A significant difference in seafood sold in Sweden and in Singapore as I found out, is how most seafood in Sweden is sold pre-cooked in dill marinated brine, so that crayfish, prawns, crabs and lobsters often taste heavily salted with a hint of dill when you buy them off the shelves at the grocers. As such, cooking Singapore chilli crabs out of pre-cooked dill marinated crabs in brine, doesn’t quite give the desired results, as one can imagine.
Crown dill marinated and brine cooked crayfish.
Through the years though, I have found some use of brine boiled prawns bought off the shelves in Sweden, such as making quite good Hokkien prawn noodle soup from the peels. Just add butter, onion and sambal and you will have a broth that is reminescent of those sold at the Singapore hawker centers.

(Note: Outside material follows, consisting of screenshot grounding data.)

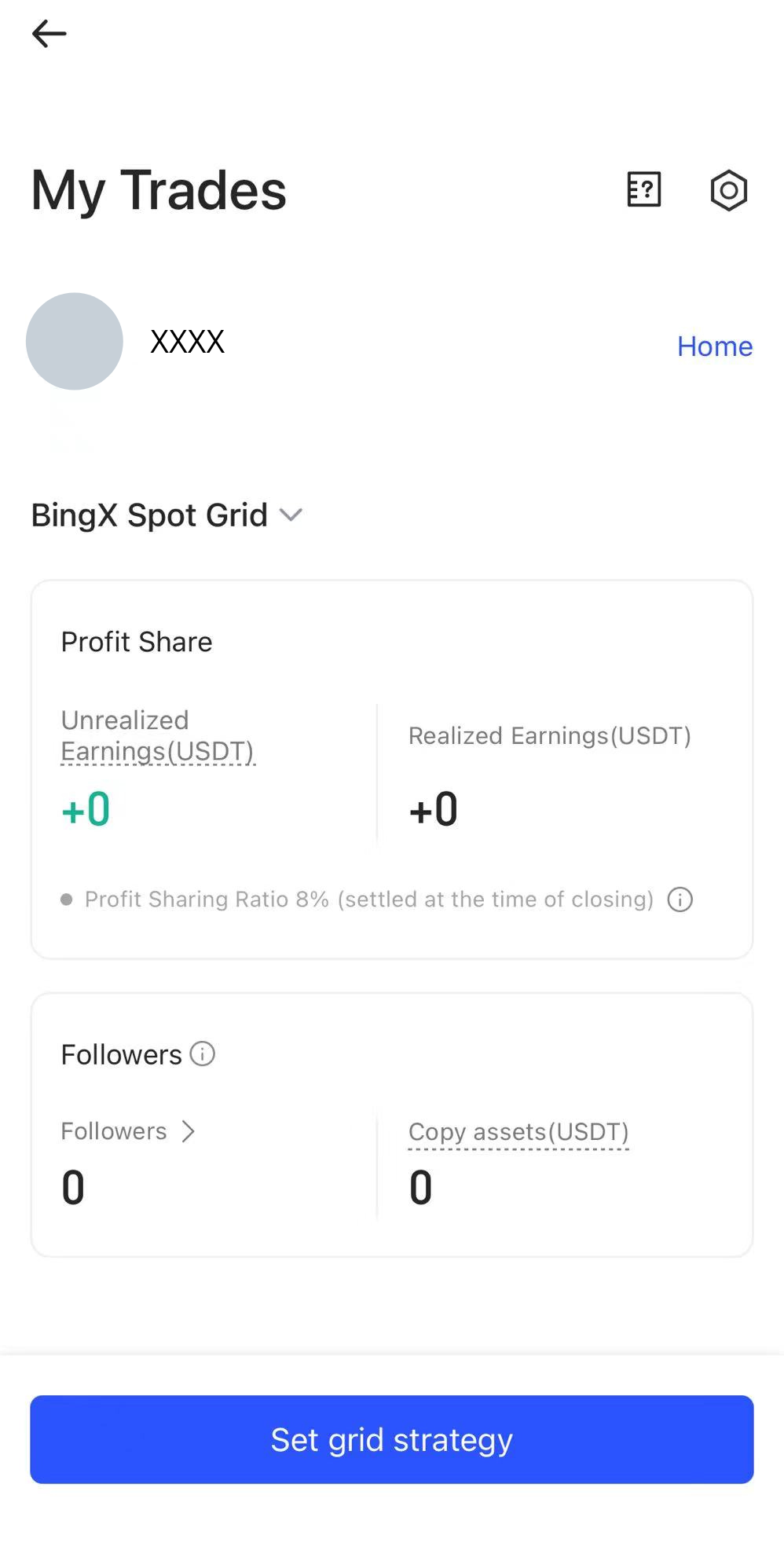Select the green +0 unrealized earnings value
The height and width of the screenshot is (1550, 784).
(x=86, y=809)
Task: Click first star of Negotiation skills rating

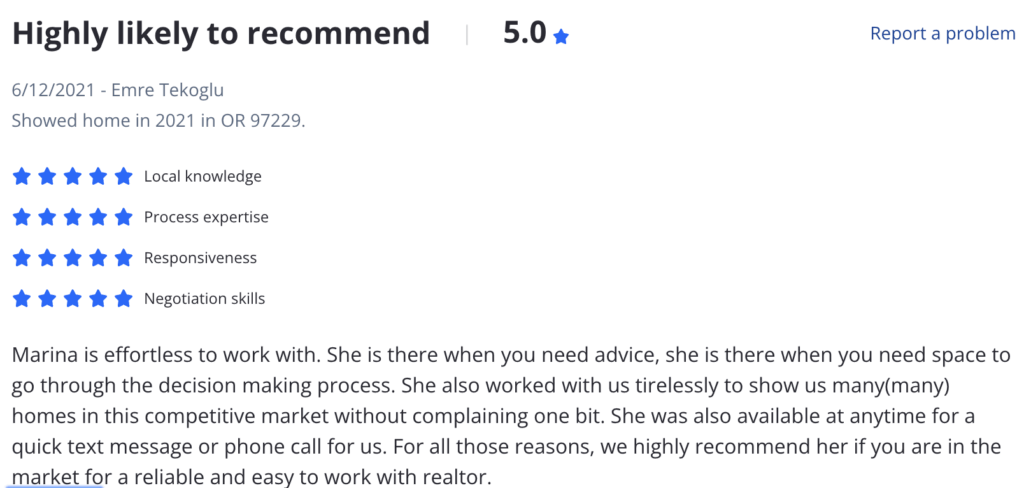Action: pos(22,299)
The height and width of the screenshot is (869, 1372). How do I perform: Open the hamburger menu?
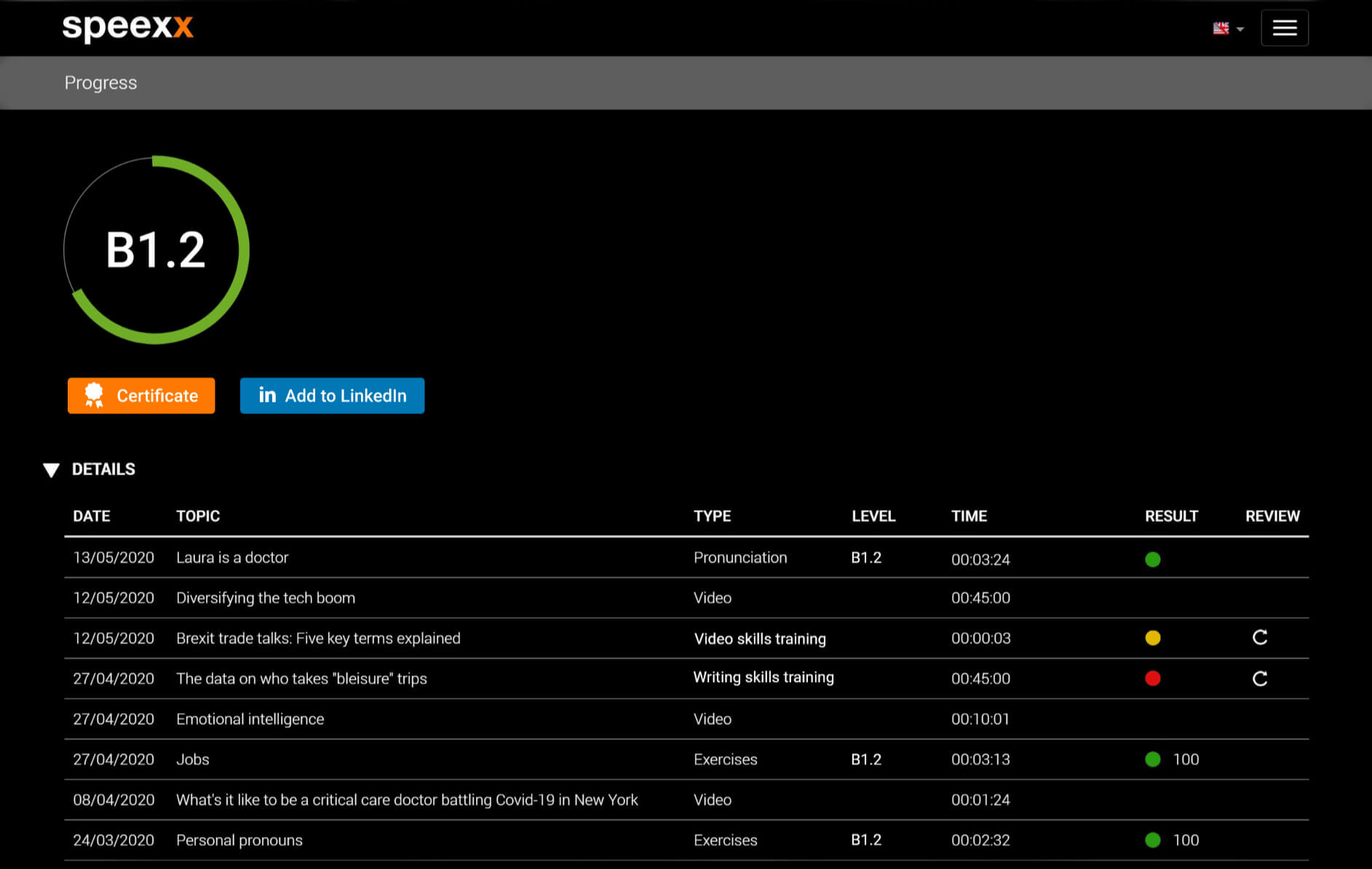click(x=1285, y=28)
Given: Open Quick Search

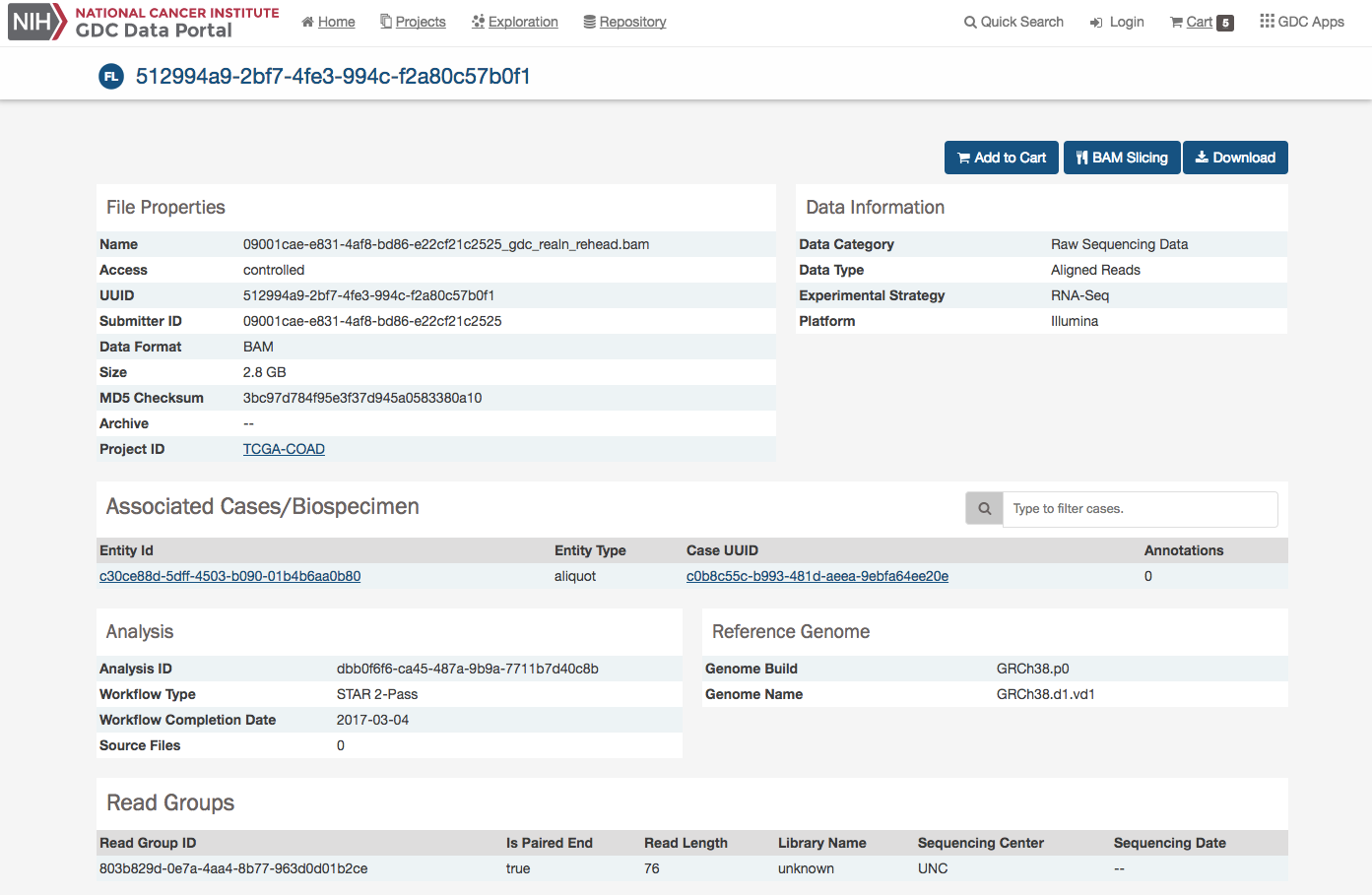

Crayfish bodies are usually 5 – 6 cm in length. These are shelled in the same manner as a large prawn.
Crayfish doesn’t need much to enhance its flavour. One of my favourite ways to have Swedish crayfish is to peel them and have a small pile of them with a little dollop of mayonnaise and a squeeze of lemon. Crayfish meat also makes a perfect topping on bread, and one or two crayfish sandwiches with a fresh blade of salad will make a most enjoyable meal!
And on the Swedish table, crayfish is often downed with snapps!